A panel of experts convened by the ABA identified many of these issues during a two year study of Florida’s death penalty system that concluded in 2006. The study found inadequate compensation for trial counsel, a lack of qualified and properly monitored appointed post-conviction counsel, significant juror confusion over the applicable law, and racial and geographic disparities in capital sentencing. The experts also expressed serious concern about the lack of a unanimity requirement in sentencing. Florida is the only state in the country that allows a simple majority – a seven to five vote – to recommend a sentence of death.
These systemic problems are reflected in the error rate in Florida capital cases. More death row prisoners have been exonerated in Florida than anywhere else in the country. Since 1976, the state has executed 77 people; during that same time appellate courts have found that 24 Florida death row prisoners were wrongfully convicted. That is roughly one exoneree for every three prisoners executed.

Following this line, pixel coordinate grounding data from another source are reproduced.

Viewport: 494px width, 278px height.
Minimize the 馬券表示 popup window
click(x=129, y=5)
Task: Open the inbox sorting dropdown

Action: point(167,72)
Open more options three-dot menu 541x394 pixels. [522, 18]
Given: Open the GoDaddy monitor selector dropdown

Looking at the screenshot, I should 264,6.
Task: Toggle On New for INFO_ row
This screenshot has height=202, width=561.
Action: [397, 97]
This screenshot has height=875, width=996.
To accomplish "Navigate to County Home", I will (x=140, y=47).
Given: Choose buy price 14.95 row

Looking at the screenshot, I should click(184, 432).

The Act does nothing to correct this problem; rather it further curtails appellate review by accelerating executions.
The Act ostensibly addresses a major issue in Florida’s counsel system by reopening the northern district Capital Collateral Regional Counsel Office. That office provided post-conviction counsel in the northern region of the state until it was disbanded in favor of a pilot program of private appointed attorneys in 2003. During the ten years of its existence, this pilot program was widely criticized, including by Florida Supreme Court Justice Raoul Cantero, who described the work of the appointed lawyers as “[s]ome of the worst lawyering” he had ever seen. Although the Act eliminates this failed program, it provides no relief for the prisoners who may have received ineffective representation while the program was in place. In fact, many of the prisoners whose appeals were exhausted under the pilot program may now be subject to expedited execution procedures without appointment of new counsel. Additionally, the same appointed counsel will continue to represent many death row prisoners in their appeals, and the Act authorizes those attorneys to double their capital caseloads.

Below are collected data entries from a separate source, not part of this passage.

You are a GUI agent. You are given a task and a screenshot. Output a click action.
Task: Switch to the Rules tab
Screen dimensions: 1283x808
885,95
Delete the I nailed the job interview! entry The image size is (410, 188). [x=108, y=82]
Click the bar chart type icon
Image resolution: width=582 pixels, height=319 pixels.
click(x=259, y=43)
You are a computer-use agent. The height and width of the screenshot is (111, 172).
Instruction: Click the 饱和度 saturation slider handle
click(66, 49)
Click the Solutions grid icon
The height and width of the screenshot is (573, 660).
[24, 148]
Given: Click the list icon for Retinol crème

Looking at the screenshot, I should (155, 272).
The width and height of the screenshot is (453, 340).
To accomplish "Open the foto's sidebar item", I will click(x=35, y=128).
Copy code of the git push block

Since taking office in January 2011, Governor Scott has signed eleven death warrants, and 13 more inmates face the imminent issuance of death warrants according to the accelerated timetable laid out in the Act.
More than 100 current death row inmates have already filed a challenge to the Act in the state supreme court. The lawsuit, filed in late June, claims that the Act violates Florida prisoners’ rights to due process and equal protection as well as interfering with the court’s judicial rulemaking authority. The suit urges the court to avoid “mistakes of the past” in the Florida death penalty system: “The interest in timely adjudication of capital cases is superseded by the need to provide adequate process for resolution of constitutional issues. Constitutional protections must not be lost to expediency.”